Setting Expectations

 Setting Expectations

We’ve all heard and probably used the concept of setting low expectations and then over achieving. The mind game here is that if we know we can accomplish X, then by setting the bar to X –whatever, we give ourselves a cushion to succeed. This works great in all kinds of ways. We tell others and ourselves that this is what the expectation is. That expectation gets set in our minds and theirs and we all adjust the expected outcome accordingly. What often happens though is that we mistakenly believe, that now that the goal is less, it will be easier to achieve and so we don’t try as hard. And sometimes, even though we set out at the beginning with the intention to exceed the goal, we get busy or challenged in other ways and what was once going to be easy, is now burdensome. Net result is we often barely make the reduced expectation in spite of our abilities because, after all that’s what everyone expected.

Expectations determine the effort we will use when we set them ourselves. When someone else, like a partner or boss, sets them, it determines how hard we have to work to succeed. And what also comes into play when others set expectations for us is the question of: to what extent are they right. Set too high we feel energized because their perception is complimentary and set too low we may feel misunderstood or perhaps undervalued or underestimated.

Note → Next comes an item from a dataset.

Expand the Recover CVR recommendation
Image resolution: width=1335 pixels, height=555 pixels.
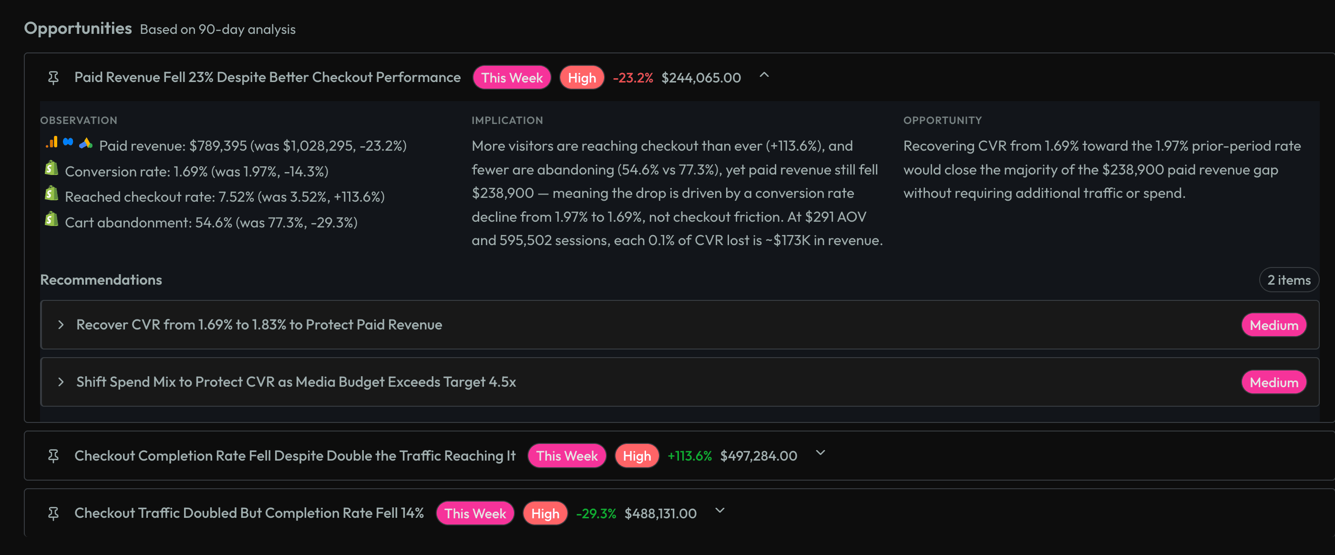click(x=62, y=325)
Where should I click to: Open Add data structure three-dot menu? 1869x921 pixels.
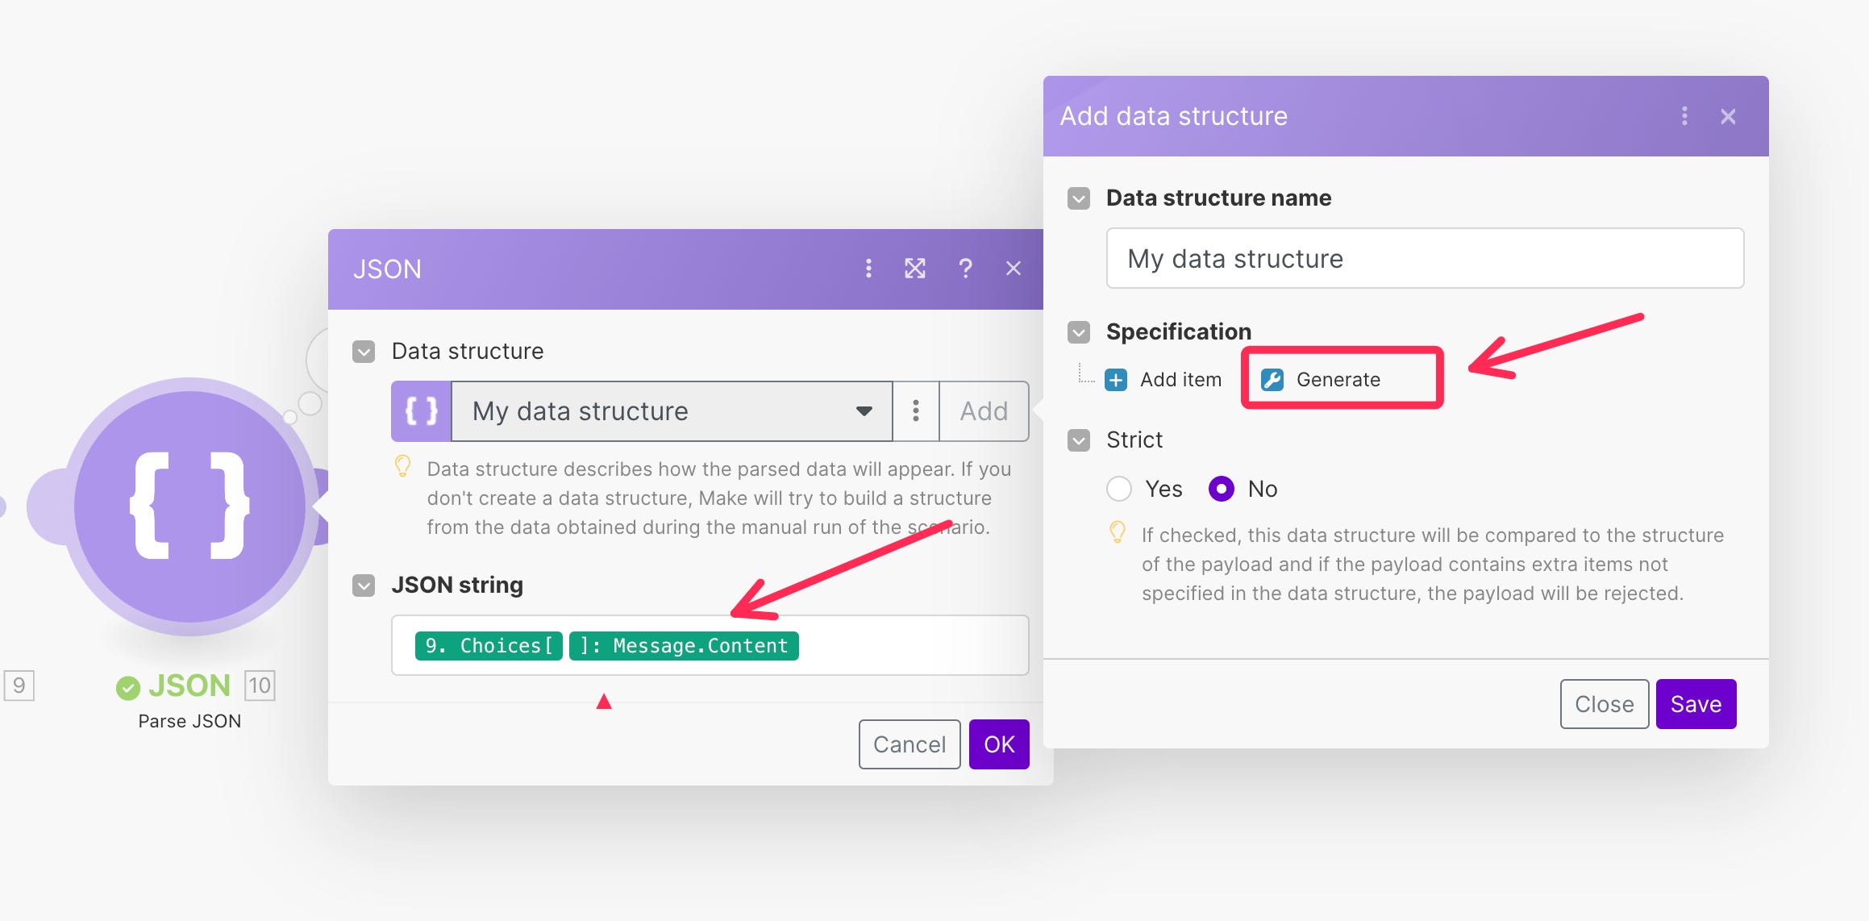pos(1684,116)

The point is really only a reminder, that however or whomever sets the bar, it has a corresponding impact on the amount of our effort and the desired outcomes. If we can just manage this one aspect of our life we can set expectations that will make our life fulfilling and exciting. Because we tend to try to hit the mark, raising the mark or exceeding expectations changes our world and us. Expect great things and they will come. Expect less and we get that too.